For casual users of convex optimization, the CVXPY project is a friendlier user experience, and we recommend all beginners start there.

This project is designed primarily for developers who want to deploy optimization code. It generates a lightweight wrapper to ECOS for use in Matlab, Python, or C. This avoids repeated parsing and also allows problem dimensions to change. This means you can re-use the same optimization model in C without having to re-generate the problem.

If you are a developer looking to use optimization, feel free to contact us with issues or support. Complete documentation is available here.

Introduction

This project is a modular convex optimization framework for solving second-order cone optimization problems (SOCP). It separates the parsing and canonicalization phase from the code generation and solve phase. This allows the use of a unified (domain-specific) language in the front end to target different use cases.

For instance, a simple portfolio optimization problem can be specified as a Python string as follows:

"""
dimensions m n

variable x(n)
parameter mu(n)
parameter gamma positive
parameter F(n,m)
parameter D(n,n)
dual variable u
maximize (mu'*x - gamma*(square(norm(F'*x)) + square(norm(D*x))))
    sum(x) == 1
    u : x >= 0
"""

Our tool parses the problem and rewrites it, after which it can generate Python code or external source code.
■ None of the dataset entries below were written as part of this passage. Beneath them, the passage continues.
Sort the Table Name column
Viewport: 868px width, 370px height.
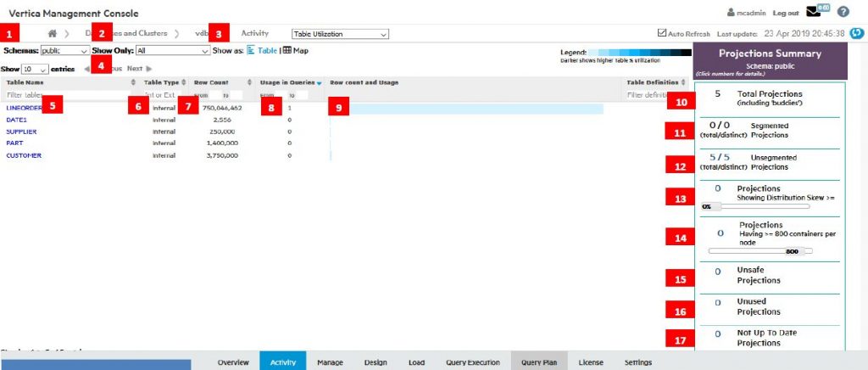[133, 82]
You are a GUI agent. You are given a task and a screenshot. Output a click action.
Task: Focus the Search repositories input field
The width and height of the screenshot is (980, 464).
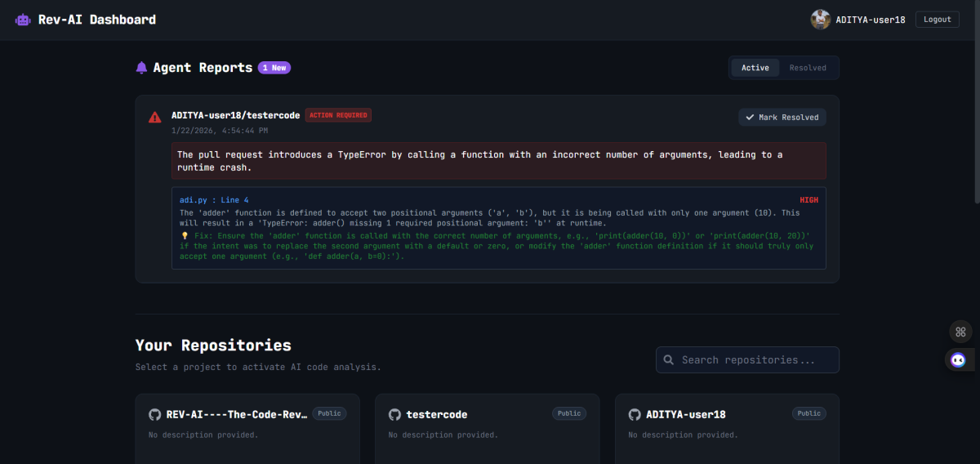(x=755, y=360)
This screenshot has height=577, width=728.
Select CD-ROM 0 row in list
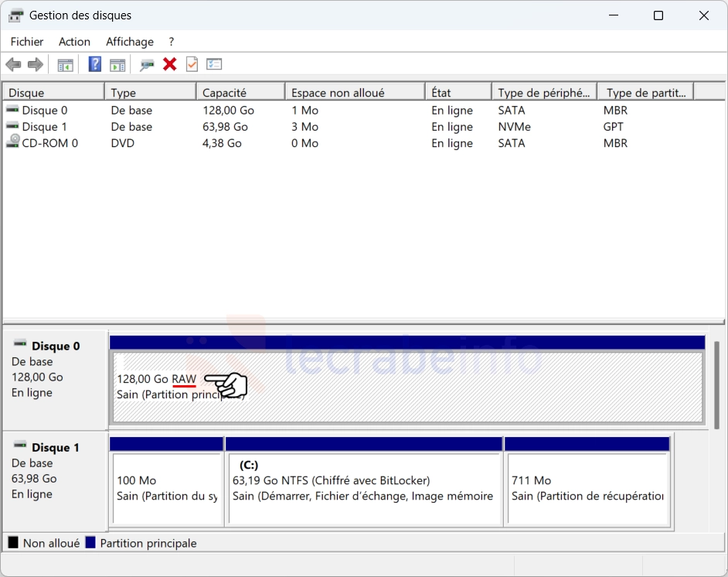(x=49, y=143)
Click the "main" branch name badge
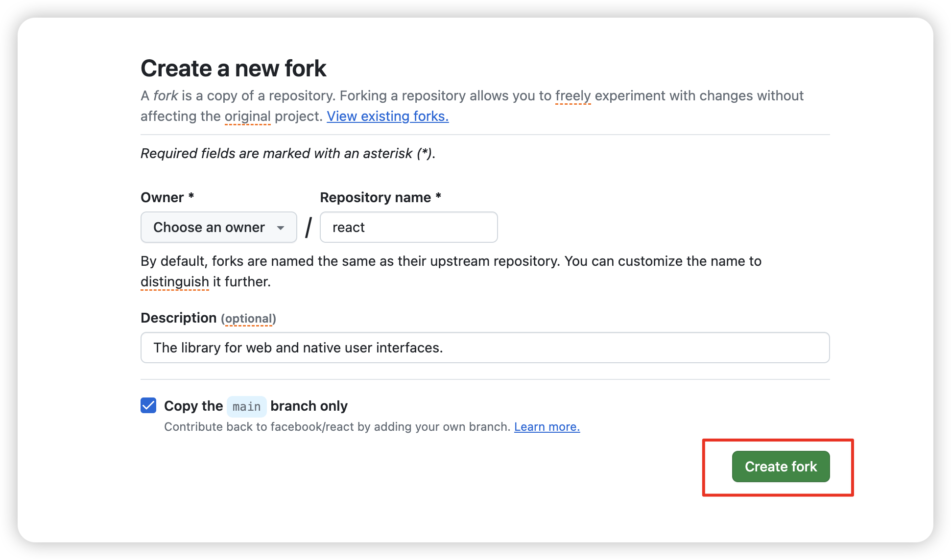This screenshot has width=951, height=560. [246, 406]
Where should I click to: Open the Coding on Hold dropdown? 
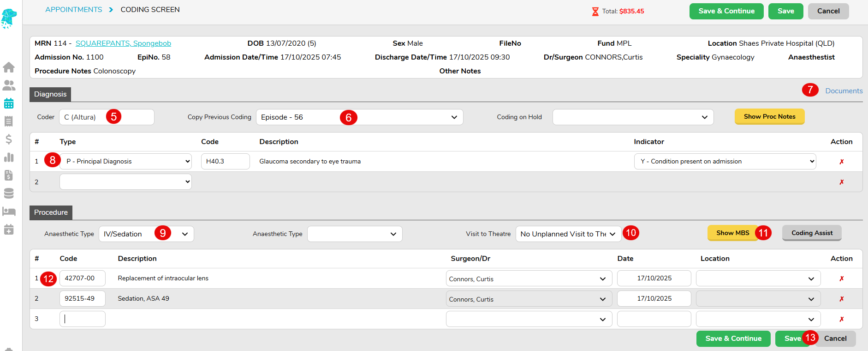click(x=632, y=117)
The basic workflow is as follows (assuming s stores a problem specification as above).

p.parse(s)
p.canonicalize()
p.dims = {'m': 5}
p.codegen('python')
socp_data = p.prob2socp({'mu':mu, 'gamma':1,'F':F,'D':D}, {'n': 10})
sol = ecos.solve(**socp_data)
my_vars = p.socp2prob(sol['x'], {'n': 10})

We will walk through each line:

parse the optimization problem and check that it is convex
canonicalize the problem by symbolically converting it to a second-order cone program
assign some dims of the problem; others can be left abstract (see [below] (#abstract-dimensions))
generate python code for converting parameters into SOCP data and for converting the SOCP solution into the problem variables
run the prob2socp conversion code on an instance of problem data, pulling in local variables such as mu, F, D; because only one dimension was specified in the codegen step (3), the other dimension must be supplied when the conversion code is run
call the solver ecos with the SOCP data structure
recover the original solution with the generated socp2prob function; again, the dimension left unspecified at codegen step (3) must be given here

For rapid prototyping, we provide the convenience function:

solution = p.solve()

This functions wraps all six steps above into a single call and assumes that all parameters and dimensions are defined in the local namespace.

Finally, you can call

p.codegen("C", name="myprob")

which will produce a directory called myprob with five files:

myprob.h -- header file for the prob2socp and socp2prob functions
myprob.c -- source code / implementation of the two functions
qc_utils.h -- defines static matrices and basic data structures
qc_utils.c -- source code for matrices and data structures
Makefile -- sample Makefile to compile the .o files

You can include the header and source files with any project, although you must supply your own solver. The code simply stuffs the matrices for you; you are still responsible for using the proper solver and linking it. An example of how this might work is in examples/lasso.py.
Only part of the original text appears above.